Truffa del terremoto in Abruzzo, padre fa avere al figlio fondi pubblici: condannati
La Corte dei conti condanna un imprenditore e il padre, dipendente del Comune di Isola del Gran Sasso, a restituire i fondi ottenuti per lavori post-sisma. Dovranno risarcire 74mila euro. I giudici: «L’impiegato doveva astenersi per conflitto di interessi»
ISOLA DEL GRAN SASSO. Il processo sulla presunta truffa del terremoto a Isola è ancora in corso, ma la giustizia contabile ha già emesso un primo verdetto. La Corte dei conti ha stabilito l’esistenza di un danno all’ente pubblico per fondi che non dovevano essere percepiti dal privato e per un padre dipendente pubblico che non si è astenuto quando nel suo ufficio sono arrivate pratiche che in qualche modo avevano a che fare con il figlio. La Corte dei conti dell’Aquila ha condannato l’imprenditore Alessandro Trasatti e il padre Dante, all’epoca dei fatti dipendente del Comune di Isola, a risarcire 74mila euro in favore del Comune. I due sono a processo con l’accusa di truffa il primo e abuso d’ufficio il secondo nella sua veste di dipendente pubblico.

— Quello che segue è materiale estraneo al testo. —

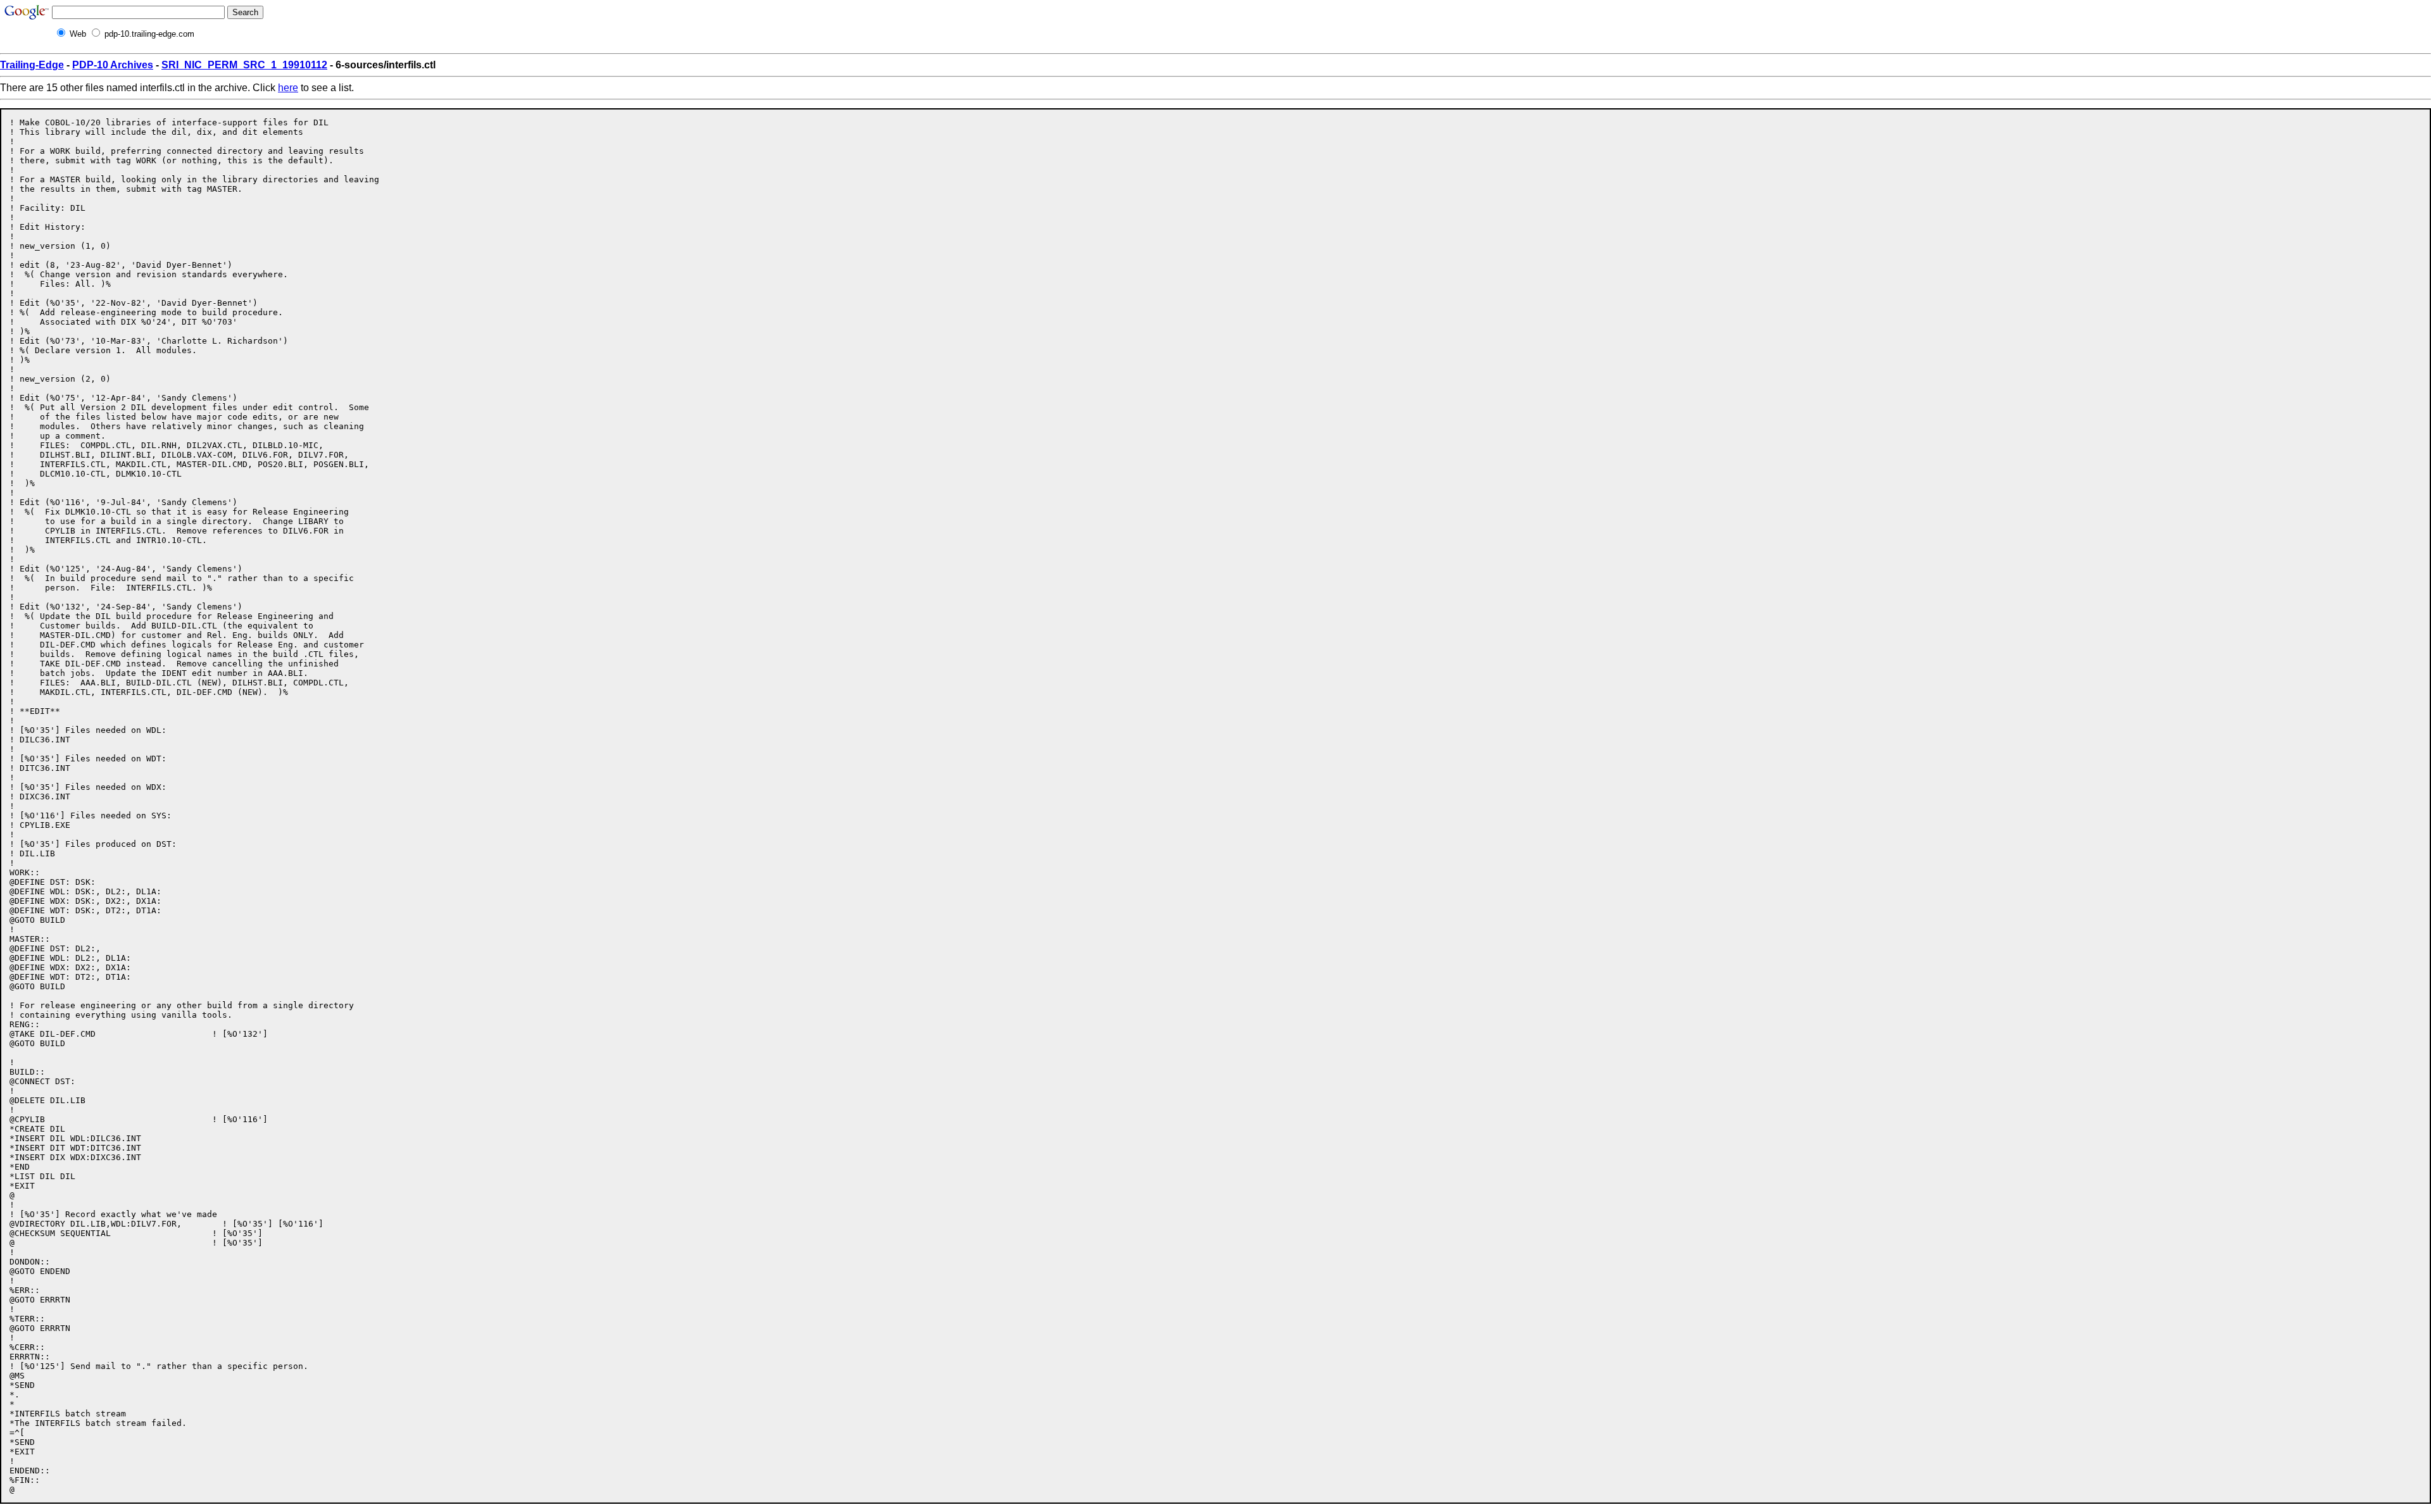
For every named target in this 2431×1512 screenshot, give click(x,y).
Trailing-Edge (32, 64)
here (288, 87)
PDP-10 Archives (112, 64)
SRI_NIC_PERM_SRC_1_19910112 (244, 64)
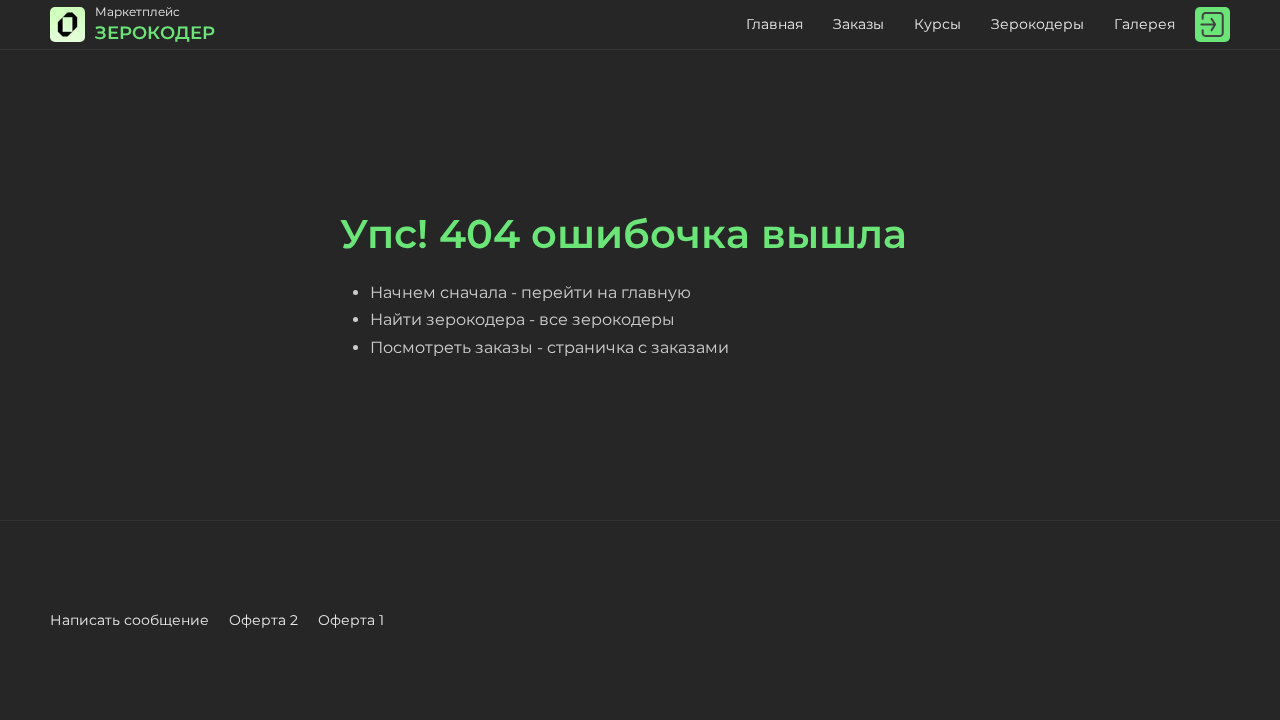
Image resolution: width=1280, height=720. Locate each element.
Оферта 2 (263, 620)
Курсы (937, 24)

Nel mirino della procura (il pm titolare del fascicolo è Stefano Giovagnoni che ha fatto la segnalazione alla Corte dei conti) sono finite le procedure usate per accedere ai fondi destinati alla ristrutturazione di immobili lesionati dal terremoto del 2009 a Isola. Secondo l’accusa le lesioni c’erano ed è stato provato anche il nesso di causalità tra sisma e danni, ma sarebbero stati rimborsati lavori non eseguiti. Dante Trasatti, all’epoca dei fatti responsabile della ricezione delle domande per i danni del terremoto, è indagato per abuso d’ufficio: secondo l’accusa non avrebbe rilevato irregolarità nelle domande presentate da chi si era affidato all’impresa del figlio.
Scrivono i giudici della Corte dei conti (presidente Tommaso Miele): «I lavori eseguiti non corrispondono qualitativamente con quelli attestati e pagati dal Comune di Isola». Ma è sul ruolo del dipendente pubblico che si soffermano: «Dal protocollo informatico dell’ente risulta che tutte le istruttorie riguardanti i contributi illegittimamente erogati erano state assegnate al Trasatti il quale ha curato fattivamente l’istruttoria fino alla conclusione (nel provvedimento finale si è fatto sostituire da un collega citato dalla Corte dei conti(ndr). E’ evidente, quindi, la violazione del divieto di incompatibilità tra amministratore e amministrato nonchè l’esistenza di un conflitto di interessi tra il Trasatti Dante e le pratiche curate dal figlio Alessandro in qualità di legale rappresentante della ditta esecutrice dei lavori nonchè tecnico incaricato di redigere la perizia giurata a fondamento delle domande di contributo».
E qui i giudici contabili citano il codice di comportamento dei dipendenti delle amministrazioni pubbliche «che prevede un dovere di astensione dalla partecipazione all’adozione di decisioni o attività che possano coinvolgere interessi propri ovvero di suoi parenti» e la legge anticorruzione «che prevede la responsabilità disciplinare, civile, penale e contabile nel caso di violazione del dovere di astensione nel caso di conflitti di interesse». (d.p.)